There's a charm offensive to rehabilitate Michael Vick now that he's been released from prison. New York Times sports columnist William C. Rhoden has written pieces calling for his reinstatement in the NFL. He claims that Vick's imprisonment for dog fighting was a "heavy-handed misapplication of justice." And the ever alert Wayne Pacelle, President and CEO of The Humane Society of the United States, has joined the Vick team, recruiting him as a spokesman to help save innocent pooches from people like, well, Michael Vick. Pacelle is hedging his bet, however, saying he's a "participating skeptic."
It's also been rumored that the Buffalo Bills are interested in signing Vick so he can throw passes to their temperamental star receiver, Terrell Owens. I expect Mr. Rhoden would concur that the Bills are a New York team.

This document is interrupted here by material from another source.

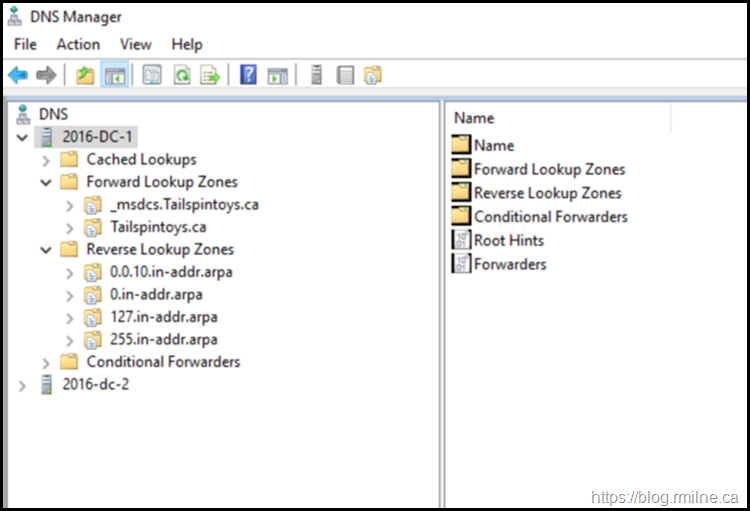Click the Show/Hide Action Pane icon
The image size is (750, 511).
(x=277, y=75)
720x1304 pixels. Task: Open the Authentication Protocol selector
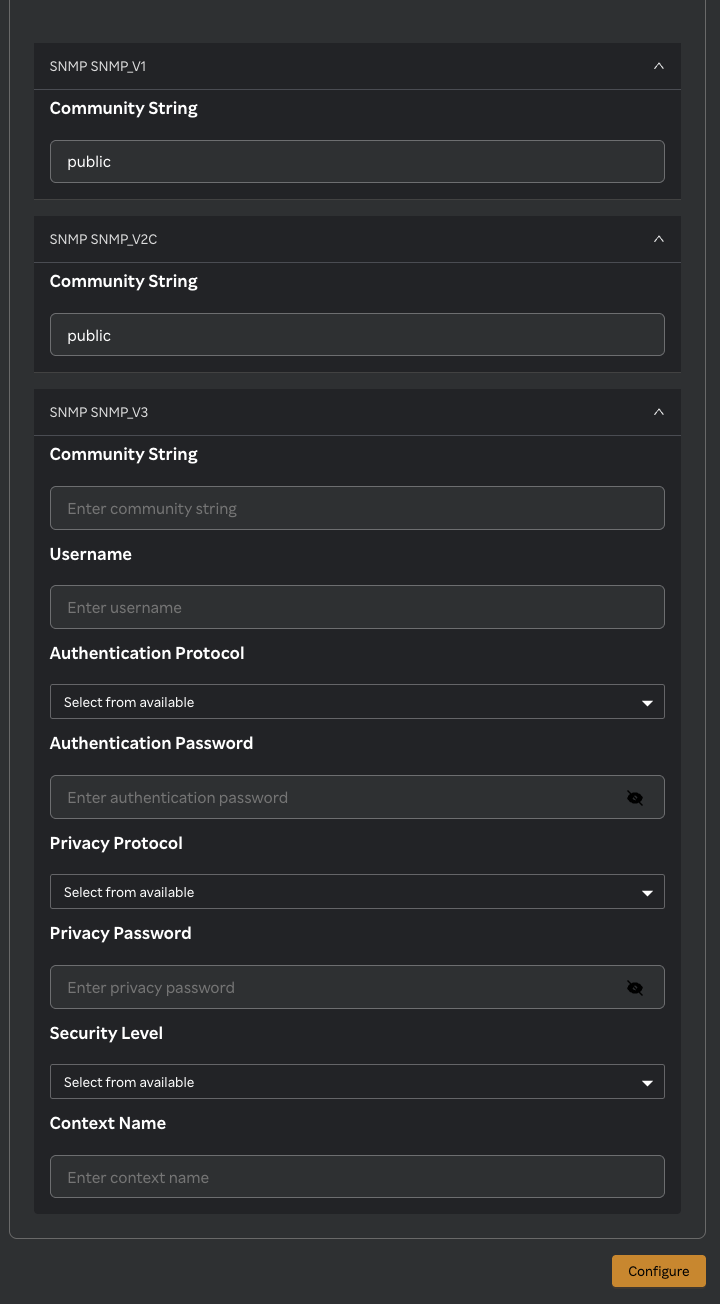click(357, 701)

But it's all beside the point. For the last ninety years, it's been a tenet of American sports that gamblers and athletes must never mix. Vick was not just a dog-fighting bettor, he was the house, putting thirty to fifty thousand dollars at risk on each contest that he staged. Neither the fact that this was illegal gaming, nor the fact that dog fighting is a barbaric blood sport, should matter nearly so much to the NFL as the fact that he breached the firewall with impunity and on a large scale. Athletes have been permanently banned from their sports for gambling in the past; why on earth should an exception be made for Michael Vick?
2 comments:
The exception should not be made. It would be more appropriate for Vick to step out of the sports arena and end the controversy. If he is truly sincere, devote his future to being a "genuine" spokesperson for the Humane Society.
Guys like this one should be kept in prison for as long as possible, and when released,he has to vanish from public sight. But then, The Justice System and all the other bigger or smaller systems ( like Sports ), are a bad Joke, so the Michael Vicks of this world seem to be the winners everywhere.